[About this task] Reproduce the listing that follows so that each line matches the original exactly.
------------
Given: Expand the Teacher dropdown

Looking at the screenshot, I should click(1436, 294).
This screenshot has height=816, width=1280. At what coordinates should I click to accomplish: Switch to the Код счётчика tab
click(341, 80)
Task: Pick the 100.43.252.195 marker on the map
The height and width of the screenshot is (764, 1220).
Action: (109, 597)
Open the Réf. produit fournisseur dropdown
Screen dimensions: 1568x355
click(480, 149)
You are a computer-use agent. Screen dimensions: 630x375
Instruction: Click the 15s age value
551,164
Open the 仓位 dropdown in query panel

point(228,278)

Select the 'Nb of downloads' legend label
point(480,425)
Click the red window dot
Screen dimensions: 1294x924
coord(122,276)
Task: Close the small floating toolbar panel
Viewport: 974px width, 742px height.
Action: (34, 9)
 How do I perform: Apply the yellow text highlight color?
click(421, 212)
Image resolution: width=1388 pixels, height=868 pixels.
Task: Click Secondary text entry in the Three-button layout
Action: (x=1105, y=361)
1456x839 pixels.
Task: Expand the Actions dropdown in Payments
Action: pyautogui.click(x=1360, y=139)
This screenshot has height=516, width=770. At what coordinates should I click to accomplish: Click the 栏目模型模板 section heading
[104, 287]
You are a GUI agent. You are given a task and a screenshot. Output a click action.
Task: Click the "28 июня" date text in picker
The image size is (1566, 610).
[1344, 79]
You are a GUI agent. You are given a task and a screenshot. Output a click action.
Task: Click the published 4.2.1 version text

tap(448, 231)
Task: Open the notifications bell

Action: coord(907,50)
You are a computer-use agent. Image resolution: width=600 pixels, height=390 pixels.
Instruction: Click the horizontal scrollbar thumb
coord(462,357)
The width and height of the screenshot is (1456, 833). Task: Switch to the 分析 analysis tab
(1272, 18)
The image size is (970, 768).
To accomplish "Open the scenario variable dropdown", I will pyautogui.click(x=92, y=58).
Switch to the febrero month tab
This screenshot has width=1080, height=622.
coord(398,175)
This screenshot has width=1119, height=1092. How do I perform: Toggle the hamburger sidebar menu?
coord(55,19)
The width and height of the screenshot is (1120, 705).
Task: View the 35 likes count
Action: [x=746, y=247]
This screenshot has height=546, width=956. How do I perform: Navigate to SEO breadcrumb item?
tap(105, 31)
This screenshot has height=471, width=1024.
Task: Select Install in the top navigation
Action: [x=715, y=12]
------------
[Answer for this exercise]
Given: Expand the Teacher dropdown

Looking at the screenshot, I should click(1436, 294).
This screenshot has height=816, width=1280. At what coordinates should I click to accomplish: Switch to the Код счётчика tab
click(341, 80)
Task: Pick the 100.43.252.195 marker on the map
The height and width of the screenshot is (764, 1220).
Action: (109, 597)
Open the Réf. produit fournisseur dropdown
Screen dimensions: 1568x355
click(480, 149)
You are a computer-use agent. Screen dimensions: 630x375
Instruction: Click the 15s age value
551,164
Open the 仓位 dropdown in query panel

point(228,278)

Select the 'Nb of downloads' legend label
point(480,425)
Click the red window dot
Screen dimensions: 1294x924
coord(122,276)
Task: Close the small floating toolbar panel
Viewport: 974px width, 742px height.
Action: (34, 9)
 How do I perform: Apply the yellow text highlight color?
click(421, 212)
Image resolution: width=1388 pixels, height=868 pixels.
Task: Click Secondary text entry in the Three-button layout
Action: (x=1105, y=361)
1456x839 pixels.
Task: Expand the Actions dropdown in Payments
Action: pyautogui.click(x=1360, y=139)
This screenshot has height=516, width=770. At what coordinates should I click to accomplish: Click the 栏目模型模板 section heading
[104, 287]
You are a GUI agent. You are given a task and a screenshot. Output a click action.
Task: Click the "28 июня" date text in picker
The image size is (1566, 610).
[1344, 79]
You are a GUI agent. You are given a task and a screenshot. Output a click action.
Task: Click the published 4.2.1 version text

tap(448, 231)
Task: Open the notifications bell

Action: coord(907,50)
You are a computer-use agent. Image resolution: width=600 pixels, height=390 pixels.
Instruction: Click the horizontal scrollbar thumb
coord(462,357)
The width and height of the screenshot is (1456, 833). Task: Switch to the 分析 analysis tab
(1272, 18)
The image size is (970, 768).
To accomplish "Open the scenario variable dropdown", I will pyautogui.click(x=92, y=58).
Switch to the febrero month tab
This screenshot has width=1080, height=622.
coord(398,175)
This screenshot has width=1119, height=1092. How do I perform: Toggle the hamburger sidebar menu?
coord(55,19)
The width and height of the screenshot is (1120, 705).
Task: View the 35 likes count
Action: [x=746, y=247]
This screenshot has height=546, width=956. How do I perform: Navigate to SEO breadcrumb item?
tap(105, 31)
This screenshot has height=471, width=1024.
Task: Select Install in the top navigation
Action: [x=715, y=12]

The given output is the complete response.